⟨
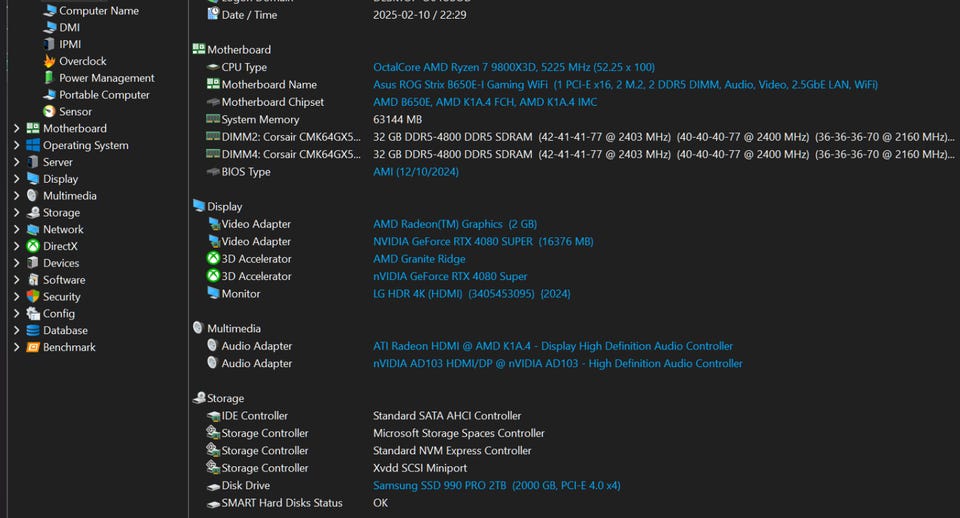Select the Database icon in tree

(x=33, y=330)
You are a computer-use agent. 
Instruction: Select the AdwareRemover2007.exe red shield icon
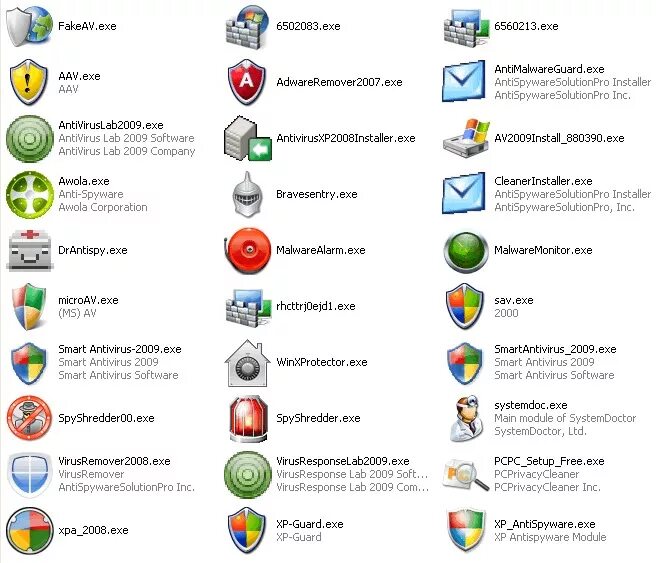point(247,82)
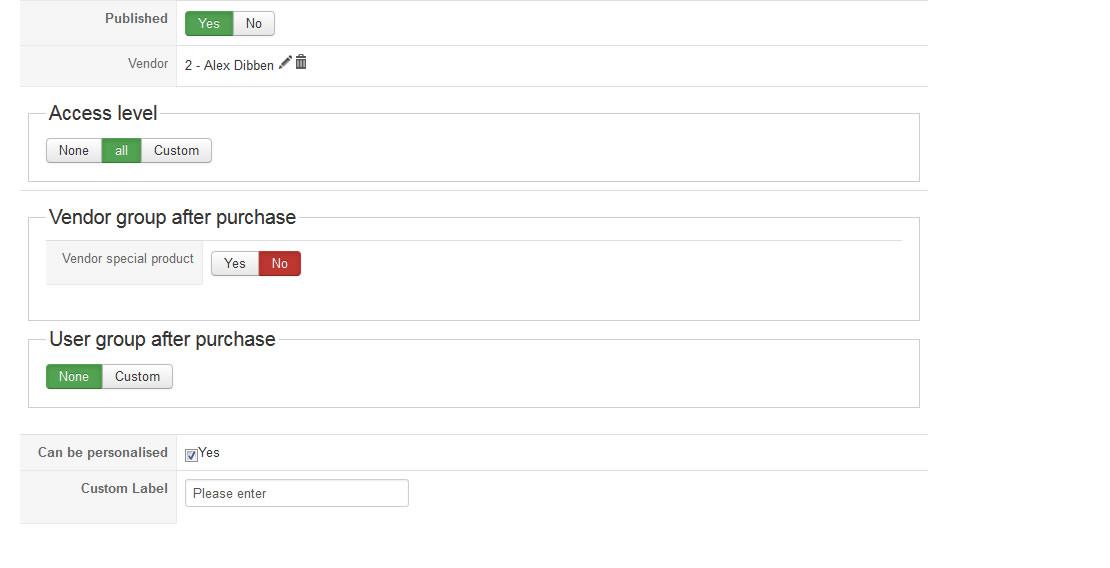Image resolution: width=1110 pixels, height=568 pixels.
Task: Set Vendor special product to No
Action: [280, 263]
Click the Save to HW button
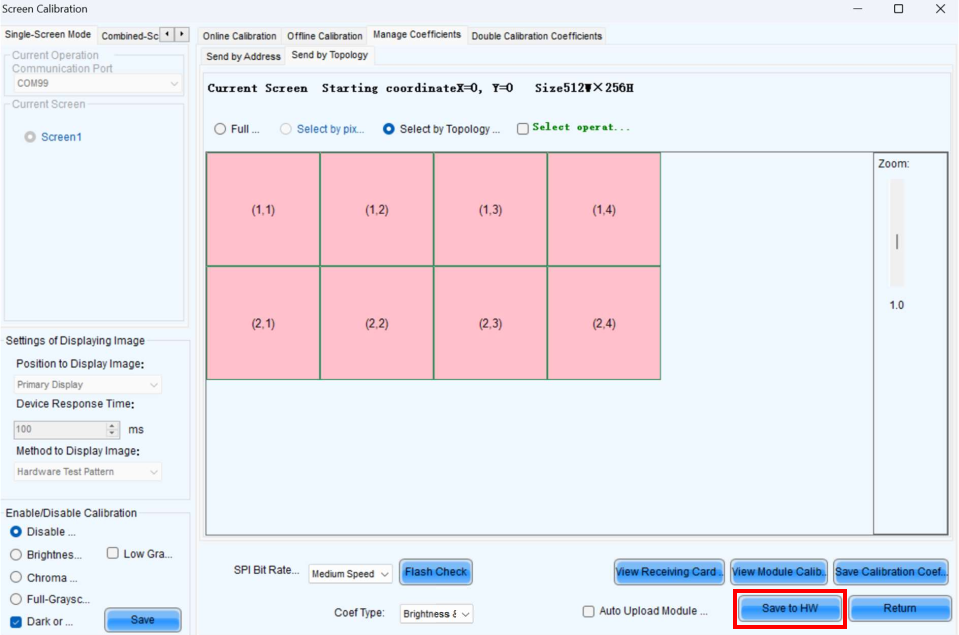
⟩
# [TASK DIRECTIONS]
Reproduce the listing with "red shield" swapped for "blue shield", changing nothing else. Leave the pictures out.

# [COMPLETE OUTPUT]
Select the Database icon in tree

(x=33, y=330)
You are a computer-use agent. 
Instruction: Select the AdwareRemover2007.exe blue shield icon
point(247,82)
Image resolution: width=1110 pixels, height=568 pixels.
Task: Set Vendor special product to No
Action: [280, 263]
Click the Save to HW button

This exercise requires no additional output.